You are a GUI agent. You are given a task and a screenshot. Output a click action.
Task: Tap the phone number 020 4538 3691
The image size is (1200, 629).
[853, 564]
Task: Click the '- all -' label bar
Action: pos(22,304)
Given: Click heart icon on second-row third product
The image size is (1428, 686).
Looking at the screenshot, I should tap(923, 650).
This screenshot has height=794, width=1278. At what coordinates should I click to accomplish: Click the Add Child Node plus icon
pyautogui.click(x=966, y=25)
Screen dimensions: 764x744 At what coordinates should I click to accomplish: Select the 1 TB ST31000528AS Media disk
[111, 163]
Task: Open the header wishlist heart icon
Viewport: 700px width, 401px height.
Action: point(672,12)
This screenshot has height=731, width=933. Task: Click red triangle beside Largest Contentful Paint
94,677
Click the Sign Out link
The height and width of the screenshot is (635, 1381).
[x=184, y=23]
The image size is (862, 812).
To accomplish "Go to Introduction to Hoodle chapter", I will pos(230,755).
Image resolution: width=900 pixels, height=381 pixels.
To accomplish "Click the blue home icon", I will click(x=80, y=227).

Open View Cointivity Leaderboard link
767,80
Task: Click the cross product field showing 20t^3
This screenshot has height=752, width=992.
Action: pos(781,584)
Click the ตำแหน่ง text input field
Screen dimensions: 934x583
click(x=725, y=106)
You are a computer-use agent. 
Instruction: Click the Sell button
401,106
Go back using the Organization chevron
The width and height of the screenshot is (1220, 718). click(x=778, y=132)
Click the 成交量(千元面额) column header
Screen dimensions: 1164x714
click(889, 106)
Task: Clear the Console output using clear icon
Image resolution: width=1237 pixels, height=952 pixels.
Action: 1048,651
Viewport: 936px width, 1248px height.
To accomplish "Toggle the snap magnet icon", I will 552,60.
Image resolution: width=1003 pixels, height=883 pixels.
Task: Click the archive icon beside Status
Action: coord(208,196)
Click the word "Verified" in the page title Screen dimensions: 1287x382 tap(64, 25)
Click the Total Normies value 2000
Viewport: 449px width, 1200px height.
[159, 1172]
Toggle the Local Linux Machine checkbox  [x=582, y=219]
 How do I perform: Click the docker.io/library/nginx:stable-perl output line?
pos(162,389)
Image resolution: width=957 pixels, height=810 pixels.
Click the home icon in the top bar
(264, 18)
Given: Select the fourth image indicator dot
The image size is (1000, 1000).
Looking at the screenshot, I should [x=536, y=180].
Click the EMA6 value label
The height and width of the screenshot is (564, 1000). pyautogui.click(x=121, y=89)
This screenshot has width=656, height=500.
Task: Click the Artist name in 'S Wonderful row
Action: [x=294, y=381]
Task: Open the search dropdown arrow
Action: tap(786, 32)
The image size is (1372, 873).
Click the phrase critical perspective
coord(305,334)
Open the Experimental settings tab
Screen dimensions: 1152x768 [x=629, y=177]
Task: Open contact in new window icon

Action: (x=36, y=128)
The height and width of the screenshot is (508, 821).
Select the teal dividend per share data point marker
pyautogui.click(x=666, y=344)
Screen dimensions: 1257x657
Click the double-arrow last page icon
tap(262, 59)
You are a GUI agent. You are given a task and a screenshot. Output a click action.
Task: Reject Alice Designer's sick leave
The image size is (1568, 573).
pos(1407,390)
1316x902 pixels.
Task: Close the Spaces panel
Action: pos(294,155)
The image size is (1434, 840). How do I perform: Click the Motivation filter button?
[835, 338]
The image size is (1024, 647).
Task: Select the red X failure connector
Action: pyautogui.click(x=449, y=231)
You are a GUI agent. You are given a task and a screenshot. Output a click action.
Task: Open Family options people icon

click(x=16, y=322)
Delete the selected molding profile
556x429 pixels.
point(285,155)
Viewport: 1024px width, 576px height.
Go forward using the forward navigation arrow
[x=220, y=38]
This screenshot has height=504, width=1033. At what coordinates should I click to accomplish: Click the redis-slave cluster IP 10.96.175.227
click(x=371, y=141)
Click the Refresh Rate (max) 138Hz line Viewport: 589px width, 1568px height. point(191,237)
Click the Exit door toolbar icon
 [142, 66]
*-*-*
§ YOUR OBJECTIVE
Repeat the whole listing word for word.

§ SOLUTION BELOW
You are a GUI agent. You are given a task and a screenshot. Output a click action.
Task: Tap the phone number 020 4538 3691
The image size is (1200, 629).
[853, 564]
Task: Click the '- all -' label bar
Action: pos(22,304)
Given: Click heart icon on second-row third product
The image size is (1428, 686).
Looking at the screenshot, I should tap(923, 650).
This screenshot has height=794, width=1278. At what coordinates should I click to accomplish: Click the Add Child Node plus icon
pyautogui.click(x=966, y=25)
Screen dimensions: 764x744 At what coordinates should I click to accomplish: Select the 1 TB ST31000528AS Media disk
[111, 163]
Task: Open the header wishlist heart icon
Viewport: 700px width, 401px height.
Action: point(672,12)
This screenshot has height=731, width=933. Task: Click red triangle beside Largest Contentful Paint
94,677
Click the Sign Out link
The height and width of the screenshot is (635, 1381).
[x=184, y=23]
The image size is (862, 812).
To accomplish "Go to Introduction to Hoodle chapter", I will pos(230,755).
Image resolution: width=900 pixels, height=381 pixels.
To accomplish "Click the blue home icon", I will click(x=80, y=227).

Open View Cointivity Leaderboard link
767,80
Task: Click the cross product field showing 20t^3
This screenshot has height=752, width=992.
Action: pos(781,584)
Click the ตำแหน่ง text input field
Screen dimensions: 934x583
click(x=725, y=106)
You are a computer-use agent. 
Instruction: Click the Sell button
401,106
Go back using the Organization chevron
The width and height of the screenshot is (1220, 718). click(x=778, y=132)
Click the 成交量(千元面额) column header
Screen dimensions: 1164x714
click(889, 106)
Task: Clear the Console output using clear icon
Image resolution: width=1237 pixels, height=952 pixels.
Action: 1048,651
Viewport: 936px width, 1248px height.
To accomplish "Toggle the snap magnet icon", I will 552,60.
Image resolution: width=1003 pixels, height=883 pixels.
Task: Click the archive icon beside Status
Action: coord(208,196)
Click the word "Verified" in the page title Screen dimensions: 1287x382 tap(64, 25)
Click the Total Normies value 2000
Viewport: 449px width, 1200px height.
[159, 1172]
Toggle the Local Linux Machine checkbox  [x=582, y=219]
 How do I perform: Click the docker.io/library/nginx:stable-perl output line?
pos(162,389)
Image resolution: width=957 pixels, height=810 pixels.
Click the home icon in the top bar
(264, 18)
Given: Select the fourth image indicator dot
The image size is (1000, 1000).
Looking at the screenshot, I should [x=536, y=180].
Click the EMA6 value label
The height and width of the screenshot is (564, 1000). pyautogui.click(x=121, y=89)
This screenshot has width=656, height=500.
Task: Click the Artist name in 'S Wonderful row
Action: [x=294, y=381]
Task: Open the search dropdown arrow
Action: tap(786, 32)
The image size is (1372, 873).
Click the phrase critical perspective
coord(305,334)
Open the Experimental settings tab
Screen dimensions: 1152x768 [x=629, y=177]
Task: Open contact in new window icon

Action: (x=36, y=128)
The height and width of the screenshot is (508, 821).
Select the teal dividend per share data point marker
pyautogui.click(x=666, y=344)
Screen dimensions: 1257x657
Click the double-arrow last page icon
tap(262, 59)
You are a GUI agent. You are given a task and a screenshot. Output a click action.
Task: Reject Alice Designer's sick leave
The image size is (1568, 573).
pos(1407,390)
1316x902 pixels.
Task: Close the Spaces panel
Action: pos(294,155)
The image size is (1434, 840). How do I perform: Click the Motivation filter button?
[835, 338]
The image size is (1024, 647).
Task: Select the red X failure connector
Action: pyautogui.click(x=449, y=231)
You are a GUI agent. You are given a task and a screenshot. Output a click action.
Task: Open Family options people icon

click(x=16, y=322)
Delete the selected molding profile
556x429 pixels.
point(285,155)
Viewport: 1024px width, 576px height.
Go forward using the forward navigation arrow
[x=220, y=38]
This screenshot has height=504, width=1033. At what coordinates should I click to accomplish: Click the redis-slave cluster IP 10.96.175.227
click(x=371, y=141)
Click the Refresh Rate (max) 138Hz line Viewport: 589px width, 1568px height. point(191,237)
Click the Exit door toolbar icon
 [142, 66]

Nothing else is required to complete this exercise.